• cost-benefit;
  • environmental management;
  • monitoring;
  • NHT ;
  • revegetation;
  • socio-ecological outcomes;
  • volunteers


Community-based ecological restoration (CBR) has been encouraged by government funding schemes worldwide to help reverse ecosystem degradation, although many observers have questioned their longer-term outcomes. We investigated the ecological and social outcomes of community-based revegetation projects in an urban context, using the case study of all CBR groups located within 25 km of the Brisbane CBD which had been funded during 1997–2008 by the Australian Government's Natural Heritage Trust program to undertake revegetation works and which were also available for interview (N = 9 groups). First we reviewed the funding allocation within the region. Second, we conducted rapid on-ground assessments of vegetation outcomes at 10 project sites several years after works were completed, which showed that the detectable area of established revegetation averaged 75% of the area planned, and the achieved revegetation areas varied greatly, both in total and in relation to cost. Third, we undertook thematic analysis of semi-structured interviews with key group members, revealing that groups viewed the NHT scheme's short-term funding and lack of administrative flexibility as being largely incompatible with both quantitative monitoring (which groups did not prioritise) and longer-term maintenance of sites for successful vegetation establishment.

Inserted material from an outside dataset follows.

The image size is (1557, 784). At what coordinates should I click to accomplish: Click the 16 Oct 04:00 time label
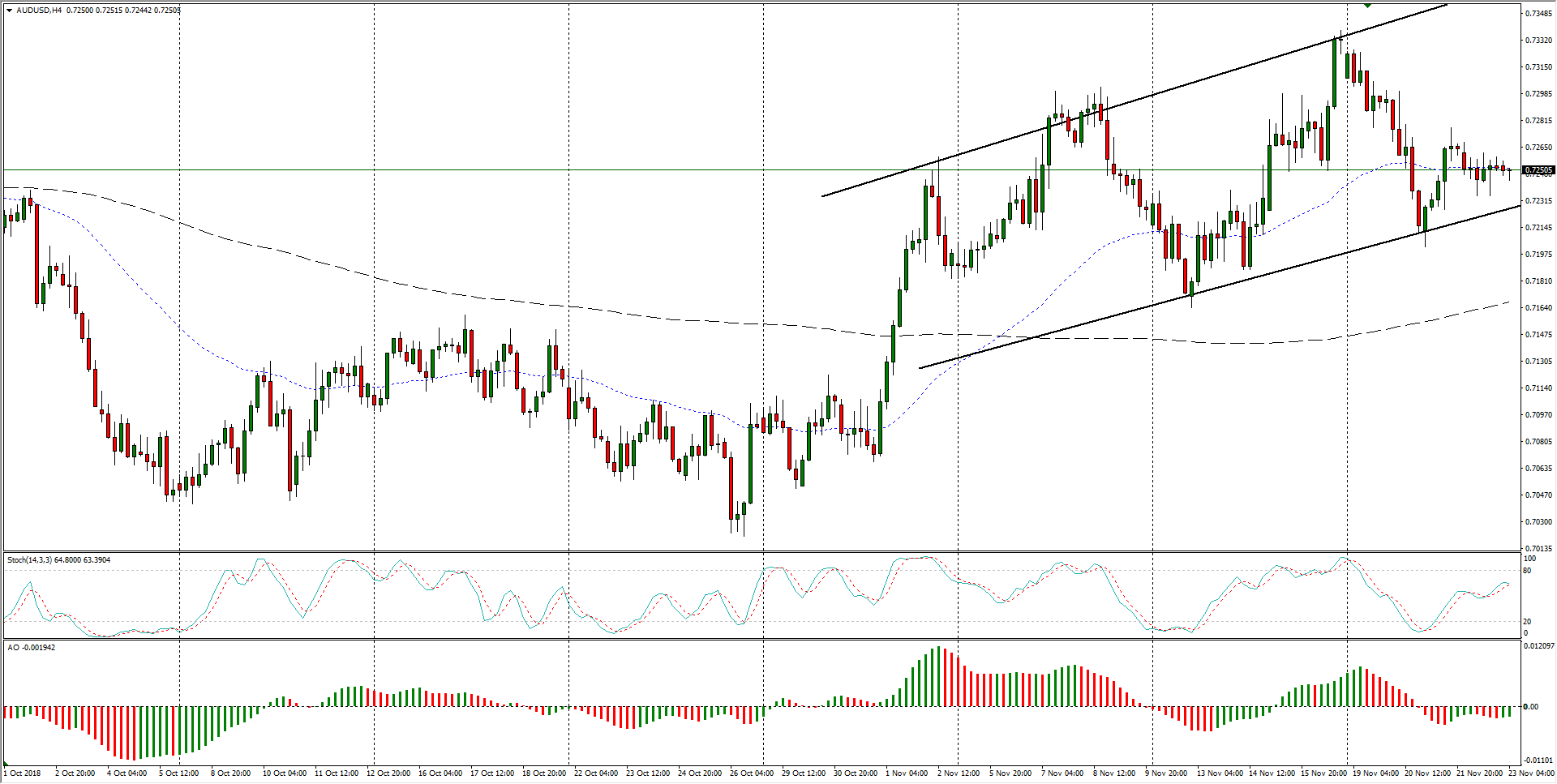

Interactions with local governments were considered important to success, but internally-conflicting policies of local and state governments, together with unforeseen site disturbances, acted to limit the achievement of projects' revegetation goals. Volunteer involvement and motivation were an important part of groups' activities. Overall, these CBR projects achieved modest short term environmental benefits together with a range of social benefits. There is a need for new CBR models aimed at maximising both environmental and social outcomes.